Extracted records
◆ ◆ ◆ ◆ ◆
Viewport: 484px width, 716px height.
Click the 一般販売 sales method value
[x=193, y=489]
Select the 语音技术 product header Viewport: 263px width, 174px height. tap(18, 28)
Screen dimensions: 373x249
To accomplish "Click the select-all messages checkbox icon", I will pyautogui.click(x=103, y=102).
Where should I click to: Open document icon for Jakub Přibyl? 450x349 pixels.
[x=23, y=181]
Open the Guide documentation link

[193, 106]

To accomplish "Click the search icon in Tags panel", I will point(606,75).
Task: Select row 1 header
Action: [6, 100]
◆ ◆ ◆ ◆ ◆
• [What is asked]: Rewrite the listing in full, switching every "Viewport" to "Display" and leaving everything else unchanged.

• [Answer to the problem]:
Display: 484px width, 716px height.
Click the 一般販売 sales method value
[x=193, y=489]
Select the 语音技术 product header Display: 263px width, 174px height. tap(18, 28)
Screen dimensions: 373x249
To accomplish "Click the select-all messages checkbox icon", I will pyautogui.click(x=103, y=102).
Where should I click to: Open document icon for Jakub Přibyl? 450x349 pixels.
[x=23, y=181]
Open the Guide documentation link

[193, 106]

To accomplish "Click the search icon in Tags panel", I will point(606,75).
Task: Select row 1 header
Action: [6, 100]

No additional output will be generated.